Debt Fueled the Equity Boom

Over the 2004-07 period, US corporations went on a share-buying spree, funded largely through increased debt. The blogger Suddendebt notes that “the net amount of equity withdrawn from US markets through buy-backs, buy-outs and LBO's . . . reached a record $210 billion in the 3Q2007, from near zero in early 2004. The US has never before experienced such a sustained equity withdrawal in the history of its public markets. In just four years between 2004-07 total net equity withdrawn came to over $1.6 trillion, an enormous sum when compared to US market capitalization (end-2003: $14.3 trillion, end-2007: $19.9 trillion). The effect was to provide a constantly growing underlying "bid" for cash shares, one that leveraged the performance of indices: while total capitalization rose only 39% in the above period, the S&P 500 index gained 67%, i.e. 70% faster. Where did the money for the buy-backs and LBO's come from? Some came from corporate earnings, which reached a record ratio of GDP; but most of it came from debt. Record low credit spreads and volatilities encouraged CFOs and private equity funds to buy shares with borrowed money . . . .”

In the first two quarters of 2008, the trend sharply reversed. See update from New York Fed (page 11).
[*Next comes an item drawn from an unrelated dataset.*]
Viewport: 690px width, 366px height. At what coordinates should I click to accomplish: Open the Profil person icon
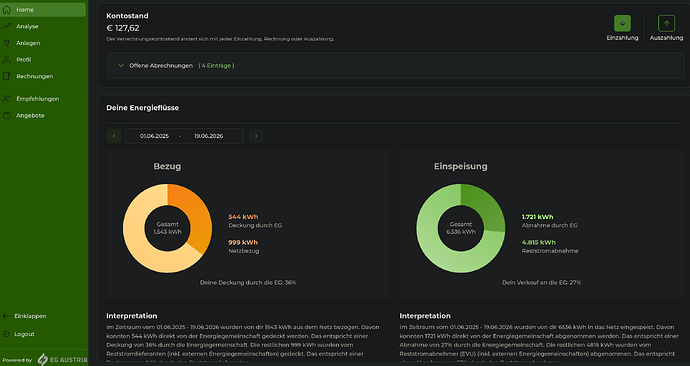click(x=7, y=60)
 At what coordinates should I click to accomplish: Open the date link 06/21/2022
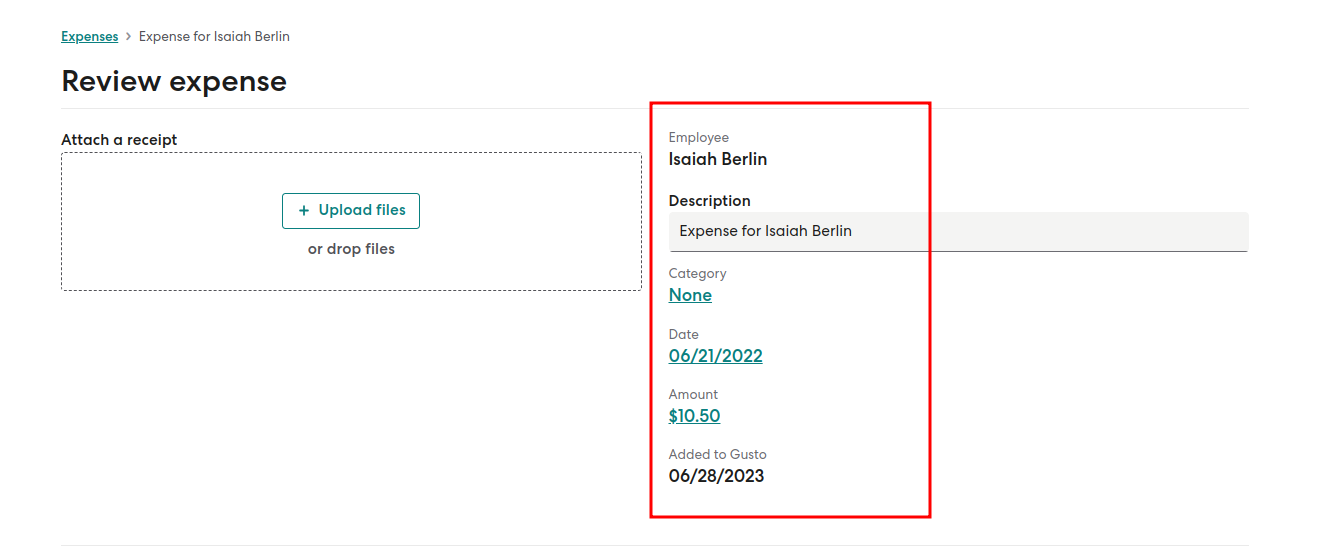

The practice of going into debt to buy back stock leaves no margin for adverse fortune and has put many companies at risk. See Border's sad tale, as related by Jeff Matthews. Its $250 million share repurchase plan in February 2005, when the stock was $25, received plaudits on Wall Street but, as Matthews notes, "it crippled a once wonderful chain of bookstores." Its "repurchase program was far too aggressive. Five years ago Borders had a $1.9 billion market value and more cash than debt on its books. Today, Borders has a $50 million market value (yes, that’s right, $50 million) and more debt than cash. Like, $525 million in debt against $38 million in cash. Oh, and the stock’s current price? $1.00 a share." At best, notes Matthews, this reckless exchange of equity for debt has mortgaged the future; at worst it has destroyed the company.